Melanoma is the deadliest form of skin cancer, so catching it as early as possible offers the best prognosis.
Melanoma forms from a cancerous change in a cell called the melanocyte. Melanocytes are found primarily in the skin but can be found in the back of the eye, and mucosal surfaces such as the genitals, the mouth, and the gut. When a melanocyte develops damage within its normal DNA it can replicate out of control forming a melanoma. For this to happen the area of the skin will change in appearance.
All cancers grow, when a cancer forms internally you may not know about it until you develop symptoms such as a cough or bleeding from the back passage,lethargy weight loss etc.
Skin cancer declares itself through a visible (but sometimes subtle) change in appearance. When my patients ask me what to look out for, I tend to use the analogy of nature. Things in nature such as trees, birds, flowers and even people have some form of symmetry.
When there is disease in nature symmetry is lost. The tree may lose a few branches,the flower may grow more on one side and die on the other. Moles on our skin should be symmetrical, like the flower both in shape and colour. Some people have naturally asymmetrical moles, but all their moles will be of a similar appearance and therefore retain symmetry for that individual.
Melanoma will not respect the rules of nature. It will grow in a way that becomes noticeable. Colours may change or there may be more than one colour. The shape may become odd and out of keeping with your other moles. Sometimes, rarely melanoma forms as a new pink nodule or even a mole that seems to be disappearing. In these situations, one should think about getting a mole check.
Melanoma. can be treated if it is found quickly.
The recommended approach is to follow the ABCDE rule. The checklist explains what to look for when checking moles or other skin changes.
A – Asymmetry
Most melanomas are likely to be uneven or irregular in shape (asymmetrical). Ordinary moles are usually more even and both halves look mostly the same (symmetrical).
B – Border
The edges around a melanoma (border) are more likely to be uneven, irregular or jagged. Ordinary moles usually have a clear,smooth-edged border.
C – Colour
Melanomas are usually more than one colour. They may have different shades, such as brown mixed with a black, red, pink, white or blue tint. Normal moles usually only have shades of brown.
If you have red or fair hair and pale skin,the melanoma may only be red or pink with no brown. This is called amelanotic melanoma.It is much less common.
D – Diameter (width)
Melanomas are usually more than 6mm wide. Normal moles are usually about the size of the blunt end of a pencil or smaller.
If you have lots of large moles, some of them may be larger than 5mm in diameter.
E - Evolving (changing)
Look for changes in the size, shape or colour of a mole. The change in shape can include the area becoming raised or dome-shaped. Or, if the mole is flat, it may stay that way but become wider.

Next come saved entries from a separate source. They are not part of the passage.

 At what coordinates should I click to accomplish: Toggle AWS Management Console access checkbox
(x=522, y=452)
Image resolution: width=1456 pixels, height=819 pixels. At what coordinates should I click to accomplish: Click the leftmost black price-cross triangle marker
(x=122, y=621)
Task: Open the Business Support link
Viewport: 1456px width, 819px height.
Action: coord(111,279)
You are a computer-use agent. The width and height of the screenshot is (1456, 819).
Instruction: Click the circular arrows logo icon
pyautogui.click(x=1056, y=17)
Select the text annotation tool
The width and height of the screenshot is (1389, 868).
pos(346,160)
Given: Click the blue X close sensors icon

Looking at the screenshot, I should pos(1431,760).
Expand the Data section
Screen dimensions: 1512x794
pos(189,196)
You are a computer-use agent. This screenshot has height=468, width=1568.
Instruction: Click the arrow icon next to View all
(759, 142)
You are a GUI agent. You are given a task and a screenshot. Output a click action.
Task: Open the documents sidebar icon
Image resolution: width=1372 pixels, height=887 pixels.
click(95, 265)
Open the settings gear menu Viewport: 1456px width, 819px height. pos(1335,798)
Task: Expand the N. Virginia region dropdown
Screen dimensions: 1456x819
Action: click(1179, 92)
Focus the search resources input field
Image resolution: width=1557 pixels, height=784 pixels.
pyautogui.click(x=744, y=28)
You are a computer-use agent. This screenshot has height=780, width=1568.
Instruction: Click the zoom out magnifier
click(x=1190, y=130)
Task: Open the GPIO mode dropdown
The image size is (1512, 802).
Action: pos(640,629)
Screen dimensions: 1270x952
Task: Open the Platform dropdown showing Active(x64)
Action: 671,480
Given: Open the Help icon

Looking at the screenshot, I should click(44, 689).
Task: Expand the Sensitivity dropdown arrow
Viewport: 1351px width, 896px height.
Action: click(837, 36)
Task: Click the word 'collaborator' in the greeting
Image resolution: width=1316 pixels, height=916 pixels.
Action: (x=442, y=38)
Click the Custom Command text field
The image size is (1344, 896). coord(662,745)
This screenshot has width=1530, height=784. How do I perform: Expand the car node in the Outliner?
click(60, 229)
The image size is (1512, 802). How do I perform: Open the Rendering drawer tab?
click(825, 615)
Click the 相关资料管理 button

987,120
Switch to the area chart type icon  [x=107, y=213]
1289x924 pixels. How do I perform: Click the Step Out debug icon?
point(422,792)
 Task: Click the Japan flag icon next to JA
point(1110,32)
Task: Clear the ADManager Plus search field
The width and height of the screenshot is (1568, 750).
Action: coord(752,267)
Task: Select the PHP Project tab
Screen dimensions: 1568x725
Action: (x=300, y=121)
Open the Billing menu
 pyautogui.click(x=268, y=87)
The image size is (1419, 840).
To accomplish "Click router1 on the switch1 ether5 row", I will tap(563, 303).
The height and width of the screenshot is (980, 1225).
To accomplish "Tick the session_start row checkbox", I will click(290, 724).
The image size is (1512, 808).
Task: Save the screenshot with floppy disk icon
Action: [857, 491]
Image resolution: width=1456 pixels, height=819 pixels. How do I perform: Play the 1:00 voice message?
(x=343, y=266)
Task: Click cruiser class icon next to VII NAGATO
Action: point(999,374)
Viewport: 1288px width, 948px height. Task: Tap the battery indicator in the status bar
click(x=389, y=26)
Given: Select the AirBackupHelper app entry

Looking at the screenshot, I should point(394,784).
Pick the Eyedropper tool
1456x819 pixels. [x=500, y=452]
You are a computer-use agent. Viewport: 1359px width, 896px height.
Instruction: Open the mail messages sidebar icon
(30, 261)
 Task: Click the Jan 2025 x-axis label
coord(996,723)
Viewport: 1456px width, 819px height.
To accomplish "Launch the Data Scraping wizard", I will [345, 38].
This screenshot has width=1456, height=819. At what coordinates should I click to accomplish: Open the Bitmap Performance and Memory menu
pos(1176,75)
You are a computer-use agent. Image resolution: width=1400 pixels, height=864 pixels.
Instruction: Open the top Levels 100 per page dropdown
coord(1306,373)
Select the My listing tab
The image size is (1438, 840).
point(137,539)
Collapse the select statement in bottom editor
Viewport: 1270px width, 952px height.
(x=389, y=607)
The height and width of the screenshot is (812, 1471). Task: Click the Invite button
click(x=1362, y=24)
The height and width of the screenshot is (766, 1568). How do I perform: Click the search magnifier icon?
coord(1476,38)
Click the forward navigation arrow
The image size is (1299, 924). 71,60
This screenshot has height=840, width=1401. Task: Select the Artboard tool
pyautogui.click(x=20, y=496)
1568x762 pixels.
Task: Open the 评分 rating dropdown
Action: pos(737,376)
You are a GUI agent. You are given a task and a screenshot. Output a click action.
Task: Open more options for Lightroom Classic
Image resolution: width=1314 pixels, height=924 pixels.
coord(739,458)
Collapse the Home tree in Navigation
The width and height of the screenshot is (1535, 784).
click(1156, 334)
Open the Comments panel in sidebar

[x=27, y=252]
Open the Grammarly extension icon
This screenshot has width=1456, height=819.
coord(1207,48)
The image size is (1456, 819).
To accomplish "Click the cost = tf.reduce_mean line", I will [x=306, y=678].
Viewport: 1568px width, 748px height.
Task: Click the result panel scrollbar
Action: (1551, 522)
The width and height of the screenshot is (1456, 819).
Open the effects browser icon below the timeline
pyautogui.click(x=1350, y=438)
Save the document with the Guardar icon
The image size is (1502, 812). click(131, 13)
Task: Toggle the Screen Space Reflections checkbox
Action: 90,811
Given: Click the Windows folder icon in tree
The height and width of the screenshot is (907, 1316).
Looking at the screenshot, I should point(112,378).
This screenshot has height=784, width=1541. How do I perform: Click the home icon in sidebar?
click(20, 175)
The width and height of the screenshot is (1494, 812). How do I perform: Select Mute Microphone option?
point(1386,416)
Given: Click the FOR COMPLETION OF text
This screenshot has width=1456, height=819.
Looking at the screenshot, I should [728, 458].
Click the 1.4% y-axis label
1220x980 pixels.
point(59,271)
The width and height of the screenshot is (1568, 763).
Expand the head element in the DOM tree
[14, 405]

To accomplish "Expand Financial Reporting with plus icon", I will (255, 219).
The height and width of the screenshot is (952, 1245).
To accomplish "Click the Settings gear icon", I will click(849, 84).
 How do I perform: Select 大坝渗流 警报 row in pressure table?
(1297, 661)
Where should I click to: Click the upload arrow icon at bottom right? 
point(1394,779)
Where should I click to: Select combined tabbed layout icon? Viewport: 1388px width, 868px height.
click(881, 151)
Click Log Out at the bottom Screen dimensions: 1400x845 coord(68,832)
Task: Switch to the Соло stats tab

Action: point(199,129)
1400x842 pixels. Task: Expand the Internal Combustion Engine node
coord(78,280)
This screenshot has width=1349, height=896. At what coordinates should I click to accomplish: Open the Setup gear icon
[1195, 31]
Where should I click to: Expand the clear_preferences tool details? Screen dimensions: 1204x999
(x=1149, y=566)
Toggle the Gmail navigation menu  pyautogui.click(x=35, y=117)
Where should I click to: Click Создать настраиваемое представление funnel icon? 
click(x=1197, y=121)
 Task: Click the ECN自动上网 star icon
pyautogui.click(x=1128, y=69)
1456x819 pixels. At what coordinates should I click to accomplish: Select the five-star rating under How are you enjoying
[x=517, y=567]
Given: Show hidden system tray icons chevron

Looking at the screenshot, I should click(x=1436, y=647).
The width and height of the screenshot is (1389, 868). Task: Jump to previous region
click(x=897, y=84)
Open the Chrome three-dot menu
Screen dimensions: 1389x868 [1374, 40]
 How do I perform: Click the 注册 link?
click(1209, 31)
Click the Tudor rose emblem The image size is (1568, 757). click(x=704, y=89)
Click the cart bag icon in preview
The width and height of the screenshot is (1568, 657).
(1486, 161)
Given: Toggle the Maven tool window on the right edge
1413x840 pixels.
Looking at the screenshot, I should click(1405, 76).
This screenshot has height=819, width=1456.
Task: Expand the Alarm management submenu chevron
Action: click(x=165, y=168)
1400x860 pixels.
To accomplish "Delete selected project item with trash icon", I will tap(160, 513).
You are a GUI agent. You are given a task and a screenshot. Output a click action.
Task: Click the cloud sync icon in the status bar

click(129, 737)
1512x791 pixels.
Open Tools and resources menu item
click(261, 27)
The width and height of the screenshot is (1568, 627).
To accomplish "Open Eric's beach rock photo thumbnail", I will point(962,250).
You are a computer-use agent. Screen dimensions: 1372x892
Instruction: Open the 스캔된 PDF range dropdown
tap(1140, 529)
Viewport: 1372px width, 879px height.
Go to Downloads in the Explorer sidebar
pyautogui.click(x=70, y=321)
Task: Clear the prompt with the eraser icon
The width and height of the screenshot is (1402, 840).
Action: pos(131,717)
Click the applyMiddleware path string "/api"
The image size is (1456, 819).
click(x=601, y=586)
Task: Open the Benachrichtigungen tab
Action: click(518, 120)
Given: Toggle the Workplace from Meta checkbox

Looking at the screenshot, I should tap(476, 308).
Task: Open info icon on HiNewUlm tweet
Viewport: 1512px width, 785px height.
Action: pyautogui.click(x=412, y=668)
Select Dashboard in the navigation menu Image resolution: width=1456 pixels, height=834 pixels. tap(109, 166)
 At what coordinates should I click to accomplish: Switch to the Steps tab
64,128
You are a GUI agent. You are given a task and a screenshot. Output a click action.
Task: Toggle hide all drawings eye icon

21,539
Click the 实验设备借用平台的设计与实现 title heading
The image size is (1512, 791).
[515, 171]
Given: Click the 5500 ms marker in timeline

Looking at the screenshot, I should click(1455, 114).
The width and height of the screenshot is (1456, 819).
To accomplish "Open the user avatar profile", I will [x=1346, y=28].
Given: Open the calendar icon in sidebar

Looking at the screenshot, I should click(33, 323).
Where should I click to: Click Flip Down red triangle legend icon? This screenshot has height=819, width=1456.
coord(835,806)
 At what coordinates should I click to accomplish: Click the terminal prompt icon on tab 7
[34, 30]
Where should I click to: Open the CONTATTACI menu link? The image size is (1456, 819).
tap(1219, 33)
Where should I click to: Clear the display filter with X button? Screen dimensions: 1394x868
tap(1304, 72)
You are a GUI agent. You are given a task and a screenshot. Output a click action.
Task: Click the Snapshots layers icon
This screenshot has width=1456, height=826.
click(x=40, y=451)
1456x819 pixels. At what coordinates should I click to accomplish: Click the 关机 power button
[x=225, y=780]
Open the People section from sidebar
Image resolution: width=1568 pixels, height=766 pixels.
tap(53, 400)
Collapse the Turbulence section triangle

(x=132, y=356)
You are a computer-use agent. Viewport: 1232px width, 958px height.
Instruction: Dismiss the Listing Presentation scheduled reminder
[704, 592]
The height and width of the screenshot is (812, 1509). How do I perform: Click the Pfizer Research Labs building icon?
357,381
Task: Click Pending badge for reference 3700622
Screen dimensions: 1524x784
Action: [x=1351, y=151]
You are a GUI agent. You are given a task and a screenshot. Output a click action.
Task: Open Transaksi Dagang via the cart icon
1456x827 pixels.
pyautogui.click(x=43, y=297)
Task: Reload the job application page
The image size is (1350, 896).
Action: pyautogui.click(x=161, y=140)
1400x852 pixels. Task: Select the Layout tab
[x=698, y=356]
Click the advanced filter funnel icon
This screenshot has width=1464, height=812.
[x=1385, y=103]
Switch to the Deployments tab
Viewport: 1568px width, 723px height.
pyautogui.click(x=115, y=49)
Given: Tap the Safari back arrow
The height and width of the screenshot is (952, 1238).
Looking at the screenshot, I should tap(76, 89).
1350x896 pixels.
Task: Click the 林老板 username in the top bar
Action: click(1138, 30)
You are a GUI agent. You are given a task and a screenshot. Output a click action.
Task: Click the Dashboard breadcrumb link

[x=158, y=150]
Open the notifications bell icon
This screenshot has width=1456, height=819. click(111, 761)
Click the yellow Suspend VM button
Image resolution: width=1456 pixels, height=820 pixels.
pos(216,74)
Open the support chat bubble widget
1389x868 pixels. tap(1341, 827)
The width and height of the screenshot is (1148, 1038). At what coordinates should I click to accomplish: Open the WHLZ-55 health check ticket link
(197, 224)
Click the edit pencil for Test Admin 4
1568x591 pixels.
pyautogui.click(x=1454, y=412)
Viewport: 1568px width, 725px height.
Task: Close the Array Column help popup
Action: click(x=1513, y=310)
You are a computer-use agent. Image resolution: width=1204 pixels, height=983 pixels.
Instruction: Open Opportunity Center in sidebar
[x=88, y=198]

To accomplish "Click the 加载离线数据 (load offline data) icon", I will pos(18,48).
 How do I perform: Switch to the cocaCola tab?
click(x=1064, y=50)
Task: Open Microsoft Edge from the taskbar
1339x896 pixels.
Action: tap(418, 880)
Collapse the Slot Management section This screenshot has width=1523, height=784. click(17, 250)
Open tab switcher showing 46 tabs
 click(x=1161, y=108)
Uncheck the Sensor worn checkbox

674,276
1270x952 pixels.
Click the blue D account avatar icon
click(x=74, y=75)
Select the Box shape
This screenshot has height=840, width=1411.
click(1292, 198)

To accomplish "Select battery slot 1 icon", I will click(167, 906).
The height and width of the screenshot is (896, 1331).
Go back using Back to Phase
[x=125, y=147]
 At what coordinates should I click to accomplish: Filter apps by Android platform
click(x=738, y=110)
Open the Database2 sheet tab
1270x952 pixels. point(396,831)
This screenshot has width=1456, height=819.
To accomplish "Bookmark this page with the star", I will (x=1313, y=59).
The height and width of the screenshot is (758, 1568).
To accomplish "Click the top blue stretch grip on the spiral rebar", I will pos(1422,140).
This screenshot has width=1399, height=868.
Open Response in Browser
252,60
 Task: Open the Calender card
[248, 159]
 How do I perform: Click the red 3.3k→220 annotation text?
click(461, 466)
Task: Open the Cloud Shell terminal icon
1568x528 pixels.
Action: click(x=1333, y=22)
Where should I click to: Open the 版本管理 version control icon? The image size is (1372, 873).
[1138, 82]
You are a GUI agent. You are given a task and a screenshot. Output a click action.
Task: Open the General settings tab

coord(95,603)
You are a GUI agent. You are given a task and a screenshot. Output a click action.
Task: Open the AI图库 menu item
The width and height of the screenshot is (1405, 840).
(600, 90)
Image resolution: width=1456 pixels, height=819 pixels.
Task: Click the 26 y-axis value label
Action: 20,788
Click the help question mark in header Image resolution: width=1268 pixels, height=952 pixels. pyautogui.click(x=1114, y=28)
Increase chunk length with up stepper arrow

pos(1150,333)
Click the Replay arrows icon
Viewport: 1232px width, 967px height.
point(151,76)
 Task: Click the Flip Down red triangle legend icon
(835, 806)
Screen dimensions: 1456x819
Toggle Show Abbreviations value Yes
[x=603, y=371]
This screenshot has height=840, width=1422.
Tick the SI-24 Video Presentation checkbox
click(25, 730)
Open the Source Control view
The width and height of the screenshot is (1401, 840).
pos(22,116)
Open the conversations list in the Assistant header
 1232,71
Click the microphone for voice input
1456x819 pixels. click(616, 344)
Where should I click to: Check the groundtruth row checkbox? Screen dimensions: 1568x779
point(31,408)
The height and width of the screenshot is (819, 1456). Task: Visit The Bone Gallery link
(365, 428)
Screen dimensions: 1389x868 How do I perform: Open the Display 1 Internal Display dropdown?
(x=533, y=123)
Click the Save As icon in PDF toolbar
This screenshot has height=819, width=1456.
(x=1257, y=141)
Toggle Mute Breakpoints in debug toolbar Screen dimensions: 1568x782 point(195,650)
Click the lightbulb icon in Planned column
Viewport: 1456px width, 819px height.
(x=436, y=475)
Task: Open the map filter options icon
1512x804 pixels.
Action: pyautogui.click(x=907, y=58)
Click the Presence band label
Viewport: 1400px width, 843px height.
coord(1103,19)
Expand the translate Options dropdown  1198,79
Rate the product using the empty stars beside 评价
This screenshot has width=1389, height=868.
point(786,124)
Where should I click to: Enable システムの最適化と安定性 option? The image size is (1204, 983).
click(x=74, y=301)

Of all of these it is the E that I find most useful as a diagnostic, as cancer can not grow without evolving and evolving means a change that can be seen. Unlike other forms of cancer skin cancer is on the surface so doesn't require specialist tests or blood tests.
Regularly checking your skin is crucial for early detection of melanoma and other types of skin cancer. By becoming familiar with your skin and the appearance of your moles, birthmarks, and other marks, you can easily notice any changes or new signs or symptoms that may indicate a problem.
If you have any possible signs or symptoms of melanoma or a mole you are concerned about, please get a mole check or visit your GP as soon as possible.